Description of the task
Transcribe the listing from its top line through the line with "Ветка коричневая искусственная (28, 1303)". Keep it exact, both ends included, and add nothing.

Data provided

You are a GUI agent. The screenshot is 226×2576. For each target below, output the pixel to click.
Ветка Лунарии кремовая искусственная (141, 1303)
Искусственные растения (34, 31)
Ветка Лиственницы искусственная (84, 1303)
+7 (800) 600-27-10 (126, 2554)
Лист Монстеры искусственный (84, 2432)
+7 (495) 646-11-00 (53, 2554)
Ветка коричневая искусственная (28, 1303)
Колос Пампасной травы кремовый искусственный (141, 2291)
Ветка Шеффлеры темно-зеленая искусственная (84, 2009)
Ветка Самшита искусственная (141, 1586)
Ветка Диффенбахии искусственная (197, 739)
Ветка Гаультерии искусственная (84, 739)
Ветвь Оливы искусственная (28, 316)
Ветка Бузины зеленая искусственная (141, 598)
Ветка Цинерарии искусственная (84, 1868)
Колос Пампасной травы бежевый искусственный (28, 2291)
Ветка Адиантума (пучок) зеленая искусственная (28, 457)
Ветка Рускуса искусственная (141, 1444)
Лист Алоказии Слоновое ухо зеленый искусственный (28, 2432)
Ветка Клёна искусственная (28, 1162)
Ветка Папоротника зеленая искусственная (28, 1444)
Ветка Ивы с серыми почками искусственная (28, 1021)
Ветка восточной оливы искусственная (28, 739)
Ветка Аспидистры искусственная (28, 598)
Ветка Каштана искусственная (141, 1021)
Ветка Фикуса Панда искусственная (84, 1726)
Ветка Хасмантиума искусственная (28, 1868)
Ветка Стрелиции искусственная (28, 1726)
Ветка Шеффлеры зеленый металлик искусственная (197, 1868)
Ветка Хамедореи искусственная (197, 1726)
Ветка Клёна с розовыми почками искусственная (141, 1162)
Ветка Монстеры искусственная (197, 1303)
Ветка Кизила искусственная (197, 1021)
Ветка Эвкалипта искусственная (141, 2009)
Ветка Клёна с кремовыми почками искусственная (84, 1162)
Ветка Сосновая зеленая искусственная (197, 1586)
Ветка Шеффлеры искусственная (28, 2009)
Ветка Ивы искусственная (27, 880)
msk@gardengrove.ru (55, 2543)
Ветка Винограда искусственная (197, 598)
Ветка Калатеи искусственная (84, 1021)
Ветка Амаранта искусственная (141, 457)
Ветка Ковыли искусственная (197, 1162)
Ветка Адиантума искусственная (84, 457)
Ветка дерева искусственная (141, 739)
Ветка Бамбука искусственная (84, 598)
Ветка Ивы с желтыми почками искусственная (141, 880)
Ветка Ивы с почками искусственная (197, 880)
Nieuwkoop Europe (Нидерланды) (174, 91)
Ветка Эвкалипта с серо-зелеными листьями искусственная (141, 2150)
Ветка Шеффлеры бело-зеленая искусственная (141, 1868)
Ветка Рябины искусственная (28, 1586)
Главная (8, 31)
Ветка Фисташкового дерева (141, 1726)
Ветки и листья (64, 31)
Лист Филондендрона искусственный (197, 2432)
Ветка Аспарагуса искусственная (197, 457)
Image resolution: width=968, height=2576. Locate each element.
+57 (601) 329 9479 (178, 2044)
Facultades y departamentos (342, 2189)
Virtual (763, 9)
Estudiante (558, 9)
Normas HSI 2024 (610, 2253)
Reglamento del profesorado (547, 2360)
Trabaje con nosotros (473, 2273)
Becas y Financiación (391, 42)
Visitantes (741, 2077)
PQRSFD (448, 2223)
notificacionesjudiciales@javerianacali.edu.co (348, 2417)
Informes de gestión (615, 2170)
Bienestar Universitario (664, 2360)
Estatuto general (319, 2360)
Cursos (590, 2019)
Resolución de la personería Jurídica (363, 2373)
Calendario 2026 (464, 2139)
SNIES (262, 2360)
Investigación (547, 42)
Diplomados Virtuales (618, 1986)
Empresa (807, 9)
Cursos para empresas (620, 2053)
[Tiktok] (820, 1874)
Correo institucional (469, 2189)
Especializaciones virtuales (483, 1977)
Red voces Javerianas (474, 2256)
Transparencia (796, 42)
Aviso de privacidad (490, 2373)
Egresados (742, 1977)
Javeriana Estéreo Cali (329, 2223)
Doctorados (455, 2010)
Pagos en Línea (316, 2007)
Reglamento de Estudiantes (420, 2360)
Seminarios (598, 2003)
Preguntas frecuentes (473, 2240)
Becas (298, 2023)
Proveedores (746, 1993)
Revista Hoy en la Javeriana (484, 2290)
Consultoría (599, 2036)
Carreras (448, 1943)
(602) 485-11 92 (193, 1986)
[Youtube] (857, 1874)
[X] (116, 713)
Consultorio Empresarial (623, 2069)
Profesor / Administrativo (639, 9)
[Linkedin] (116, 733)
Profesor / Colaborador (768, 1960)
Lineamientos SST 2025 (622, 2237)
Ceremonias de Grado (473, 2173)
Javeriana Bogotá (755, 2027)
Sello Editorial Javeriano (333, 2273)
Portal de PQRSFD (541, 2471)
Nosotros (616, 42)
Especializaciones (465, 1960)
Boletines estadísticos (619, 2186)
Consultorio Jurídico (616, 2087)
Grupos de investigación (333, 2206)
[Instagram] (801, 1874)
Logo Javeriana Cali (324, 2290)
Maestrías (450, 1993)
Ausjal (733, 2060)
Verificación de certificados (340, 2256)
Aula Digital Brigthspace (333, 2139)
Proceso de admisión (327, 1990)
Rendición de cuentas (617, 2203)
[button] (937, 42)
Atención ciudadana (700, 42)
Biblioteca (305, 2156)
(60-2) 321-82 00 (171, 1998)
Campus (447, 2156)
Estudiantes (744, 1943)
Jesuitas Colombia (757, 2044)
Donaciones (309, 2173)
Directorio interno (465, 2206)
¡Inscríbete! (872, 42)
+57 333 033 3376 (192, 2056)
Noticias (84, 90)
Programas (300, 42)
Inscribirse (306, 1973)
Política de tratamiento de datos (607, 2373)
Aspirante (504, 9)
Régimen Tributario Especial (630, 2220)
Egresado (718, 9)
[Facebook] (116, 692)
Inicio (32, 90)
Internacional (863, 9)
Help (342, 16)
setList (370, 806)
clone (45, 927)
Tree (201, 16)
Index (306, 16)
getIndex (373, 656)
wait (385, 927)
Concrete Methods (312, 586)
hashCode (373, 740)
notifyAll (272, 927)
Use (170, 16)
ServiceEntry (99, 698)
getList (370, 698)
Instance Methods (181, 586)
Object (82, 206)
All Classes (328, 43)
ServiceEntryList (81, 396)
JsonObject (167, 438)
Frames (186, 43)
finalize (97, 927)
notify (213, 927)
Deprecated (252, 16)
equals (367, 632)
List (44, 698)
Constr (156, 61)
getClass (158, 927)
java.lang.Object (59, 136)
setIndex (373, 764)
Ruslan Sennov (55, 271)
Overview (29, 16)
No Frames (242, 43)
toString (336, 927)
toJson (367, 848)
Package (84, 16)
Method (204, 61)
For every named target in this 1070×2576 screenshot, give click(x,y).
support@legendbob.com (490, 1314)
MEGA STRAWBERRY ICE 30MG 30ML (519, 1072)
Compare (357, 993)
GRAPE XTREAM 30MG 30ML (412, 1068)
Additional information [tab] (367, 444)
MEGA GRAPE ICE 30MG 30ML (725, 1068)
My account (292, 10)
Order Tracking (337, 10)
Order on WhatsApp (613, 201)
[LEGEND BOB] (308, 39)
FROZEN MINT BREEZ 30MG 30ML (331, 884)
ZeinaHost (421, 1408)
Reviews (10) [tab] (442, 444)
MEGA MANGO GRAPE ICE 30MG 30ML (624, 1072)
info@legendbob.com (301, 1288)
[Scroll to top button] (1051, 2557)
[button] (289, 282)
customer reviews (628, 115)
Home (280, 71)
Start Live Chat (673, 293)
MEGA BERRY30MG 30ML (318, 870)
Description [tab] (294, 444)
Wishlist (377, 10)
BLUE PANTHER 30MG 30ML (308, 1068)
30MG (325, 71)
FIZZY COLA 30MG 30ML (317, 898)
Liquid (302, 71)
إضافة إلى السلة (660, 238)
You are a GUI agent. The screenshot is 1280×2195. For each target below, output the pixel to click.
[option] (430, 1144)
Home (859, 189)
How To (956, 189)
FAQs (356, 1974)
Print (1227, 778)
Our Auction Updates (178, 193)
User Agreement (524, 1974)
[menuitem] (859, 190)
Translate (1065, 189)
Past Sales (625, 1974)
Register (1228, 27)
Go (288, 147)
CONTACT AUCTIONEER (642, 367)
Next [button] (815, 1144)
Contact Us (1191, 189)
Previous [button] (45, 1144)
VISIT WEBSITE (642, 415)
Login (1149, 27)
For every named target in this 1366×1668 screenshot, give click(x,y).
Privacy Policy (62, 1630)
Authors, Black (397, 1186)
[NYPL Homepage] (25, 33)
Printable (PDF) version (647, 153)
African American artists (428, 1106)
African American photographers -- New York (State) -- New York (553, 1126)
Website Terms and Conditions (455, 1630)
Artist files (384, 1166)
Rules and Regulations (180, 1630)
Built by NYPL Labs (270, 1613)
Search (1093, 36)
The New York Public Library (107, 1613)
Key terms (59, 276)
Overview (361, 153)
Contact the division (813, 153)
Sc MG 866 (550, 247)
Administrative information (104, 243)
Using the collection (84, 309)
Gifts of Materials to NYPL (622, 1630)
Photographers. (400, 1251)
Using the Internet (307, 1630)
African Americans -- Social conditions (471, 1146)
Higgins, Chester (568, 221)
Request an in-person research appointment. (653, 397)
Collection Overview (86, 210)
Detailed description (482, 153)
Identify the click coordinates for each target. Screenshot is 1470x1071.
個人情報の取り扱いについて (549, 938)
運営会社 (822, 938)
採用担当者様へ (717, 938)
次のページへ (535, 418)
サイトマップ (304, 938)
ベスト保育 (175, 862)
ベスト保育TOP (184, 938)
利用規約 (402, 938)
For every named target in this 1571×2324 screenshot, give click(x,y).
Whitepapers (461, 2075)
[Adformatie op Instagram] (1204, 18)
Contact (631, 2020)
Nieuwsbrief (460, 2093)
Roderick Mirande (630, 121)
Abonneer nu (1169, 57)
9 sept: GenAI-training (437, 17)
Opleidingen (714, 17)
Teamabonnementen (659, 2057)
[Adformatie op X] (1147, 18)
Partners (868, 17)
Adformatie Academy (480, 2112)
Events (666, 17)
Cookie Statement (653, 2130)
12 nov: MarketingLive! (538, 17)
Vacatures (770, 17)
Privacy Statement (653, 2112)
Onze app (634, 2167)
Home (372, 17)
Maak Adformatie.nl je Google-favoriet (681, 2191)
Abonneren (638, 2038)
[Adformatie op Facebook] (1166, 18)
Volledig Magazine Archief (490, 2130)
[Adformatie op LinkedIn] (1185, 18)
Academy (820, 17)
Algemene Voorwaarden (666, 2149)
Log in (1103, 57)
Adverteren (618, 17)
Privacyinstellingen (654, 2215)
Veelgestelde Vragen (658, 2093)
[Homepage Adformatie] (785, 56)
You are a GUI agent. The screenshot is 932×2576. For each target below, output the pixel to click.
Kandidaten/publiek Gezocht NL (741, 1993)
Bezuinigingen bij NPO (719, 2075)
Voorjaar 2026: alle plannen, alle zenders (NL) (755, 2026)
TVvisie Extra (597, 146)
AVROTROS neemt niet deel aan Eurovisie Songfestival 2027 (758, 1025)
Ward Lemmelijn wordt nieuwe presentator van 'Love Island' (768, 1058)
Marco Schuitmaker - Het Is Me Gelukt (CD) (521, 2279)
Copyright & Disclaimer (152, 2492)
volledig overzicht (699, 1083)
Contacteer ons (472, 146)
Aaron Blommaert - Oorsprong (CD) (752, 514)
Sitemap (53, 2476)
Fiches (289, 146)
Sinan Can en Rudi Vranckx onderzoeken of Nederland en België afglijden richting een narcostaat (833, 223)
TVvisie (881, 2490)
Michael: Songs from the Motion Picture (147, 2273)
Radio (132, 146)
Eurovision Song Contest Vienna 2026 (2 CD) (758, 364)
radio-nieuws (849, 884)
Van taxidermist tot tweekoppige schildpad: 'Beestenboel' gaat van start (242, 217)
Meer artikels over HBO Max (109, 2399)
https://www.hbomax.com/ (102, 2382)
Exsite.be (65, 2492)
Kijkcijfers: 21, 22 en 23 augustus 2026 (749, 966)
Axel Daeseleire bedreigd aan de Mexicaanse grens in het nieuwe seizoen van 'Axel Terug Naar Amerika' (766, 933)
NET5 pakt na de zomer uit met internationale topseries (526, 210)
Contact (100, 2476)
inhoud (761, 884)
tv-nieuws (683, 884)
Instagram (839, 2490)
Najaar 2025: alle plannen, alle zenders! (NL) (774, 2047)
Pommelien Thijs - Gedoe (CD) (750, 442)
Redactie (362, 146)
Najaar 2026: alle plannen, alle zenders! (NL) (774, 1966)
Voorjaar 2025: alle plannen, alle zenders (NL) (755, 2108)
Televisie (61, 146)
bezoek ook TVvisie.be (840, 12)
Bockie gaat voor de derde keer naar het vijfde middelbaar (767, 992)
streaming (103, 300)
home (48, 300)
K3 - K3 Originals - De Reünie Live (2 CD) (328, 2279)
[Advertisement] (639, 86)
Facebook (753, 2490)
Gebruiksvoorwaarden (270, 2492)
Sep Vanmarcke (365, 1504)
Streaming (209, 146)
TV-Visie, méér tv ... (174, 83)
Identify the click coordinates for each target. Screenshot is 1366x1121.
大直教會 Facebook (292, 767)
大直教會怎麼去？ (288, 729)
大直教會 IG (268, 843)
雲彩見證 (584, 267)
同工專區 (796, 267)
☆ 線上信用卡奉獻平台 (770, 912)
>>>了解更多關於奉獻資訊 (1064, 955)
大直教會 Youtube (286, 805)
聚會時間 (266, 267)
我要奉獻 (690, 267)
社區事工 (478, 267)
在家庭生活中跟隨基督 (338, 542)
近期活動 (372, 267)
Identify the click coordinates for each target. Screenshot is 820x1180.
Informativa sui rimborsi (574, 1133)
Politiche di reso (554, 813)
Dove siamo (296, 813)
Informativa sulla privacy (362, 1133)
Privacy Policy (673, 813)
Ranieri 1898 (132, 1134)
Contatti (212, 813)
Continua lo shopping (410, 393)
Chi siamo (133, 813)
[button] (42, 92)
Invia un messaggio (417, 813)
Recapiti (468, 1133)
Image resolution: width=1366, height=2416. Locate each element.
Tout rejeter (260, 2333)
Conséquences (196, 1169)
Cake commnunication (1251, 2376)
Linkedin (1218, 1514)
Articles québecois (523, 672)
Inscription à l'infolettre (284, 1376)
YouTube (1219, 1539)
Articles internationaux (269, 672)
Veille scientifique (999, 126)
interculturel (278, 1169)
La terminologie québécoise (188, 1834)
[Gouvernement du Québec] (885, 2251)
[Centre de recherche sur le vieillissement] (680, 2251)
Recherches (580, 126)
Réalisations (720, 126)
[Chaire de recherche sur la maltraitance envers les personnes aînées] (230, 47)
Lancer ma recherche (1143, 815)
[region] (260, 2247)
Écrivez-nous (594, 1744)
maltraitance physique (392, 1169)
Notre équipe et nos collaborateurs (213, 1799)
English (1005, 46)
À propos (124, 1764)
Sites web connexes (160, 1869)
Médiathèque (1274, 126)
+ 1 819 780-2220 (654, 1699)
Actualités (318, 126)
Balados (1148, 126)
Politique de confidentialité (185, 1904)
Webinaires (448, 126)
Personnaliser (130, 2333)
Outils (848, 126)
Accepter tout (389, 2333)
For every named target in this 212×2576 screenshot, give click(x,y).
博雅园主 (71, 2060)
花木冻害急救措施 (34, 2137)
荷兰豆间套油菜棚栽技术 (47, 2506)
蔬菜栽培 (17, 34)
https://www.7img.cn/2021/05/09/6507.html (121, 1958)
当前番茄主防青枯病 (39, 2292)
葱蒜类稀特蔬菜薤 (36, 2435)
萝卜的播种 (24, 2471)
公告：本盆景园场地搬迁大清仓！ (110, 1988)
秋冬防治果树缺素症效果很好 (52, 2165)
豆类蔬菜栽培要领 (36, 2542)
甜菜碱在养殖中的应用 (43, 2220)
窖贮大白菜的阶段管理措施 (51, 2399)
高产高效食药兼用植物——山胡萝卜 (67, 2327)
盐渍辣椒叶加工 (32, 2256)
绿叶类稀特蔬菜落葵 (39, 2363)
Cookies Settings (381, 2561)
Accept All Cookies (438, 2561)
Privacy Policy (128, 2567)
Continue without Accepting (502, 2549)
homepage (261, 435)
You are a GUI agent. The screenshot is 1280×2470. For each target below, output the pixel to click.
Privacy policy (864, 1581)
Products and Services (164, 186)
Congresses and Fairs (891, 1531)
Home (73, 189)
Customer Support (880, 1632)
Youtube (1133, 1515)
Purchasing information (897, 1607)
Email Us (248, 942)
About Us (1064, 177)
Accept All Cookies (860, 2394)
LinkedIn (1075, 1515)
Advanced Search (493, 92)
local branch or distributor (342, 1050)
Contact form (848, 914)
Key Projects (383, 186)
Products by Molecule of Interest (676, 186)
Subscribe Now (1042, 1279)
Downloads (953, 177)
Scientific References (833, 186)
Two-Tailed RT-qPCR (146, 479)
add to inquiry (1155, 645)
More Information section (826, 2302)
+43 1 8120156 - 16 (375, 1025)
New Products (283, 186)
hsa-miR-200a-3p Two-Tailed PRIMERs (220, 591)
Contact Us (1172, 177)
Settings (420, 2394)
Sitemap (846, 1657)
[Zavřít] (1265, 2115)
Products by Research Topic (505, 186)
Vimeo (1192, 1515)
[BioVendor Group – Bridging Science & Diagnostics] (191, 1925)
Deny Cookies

Output of the exercise
You are a GUI agent. The screenshot is 226×2576. For each target below, output the pixel to click.
Ветка Лунарии кремовая искусственная (141, 1303)
Искусственные растения (34, 31)
Ветка Лиственницы искусственная (84, 1303)
+7 (800) 600-27-10 (126, 2554)
Лист Монстеры искусственный (84, 2432)
+7 (495) 646-11-00 (53, 2554)
Ветка коричневая искусственная (28, 1303)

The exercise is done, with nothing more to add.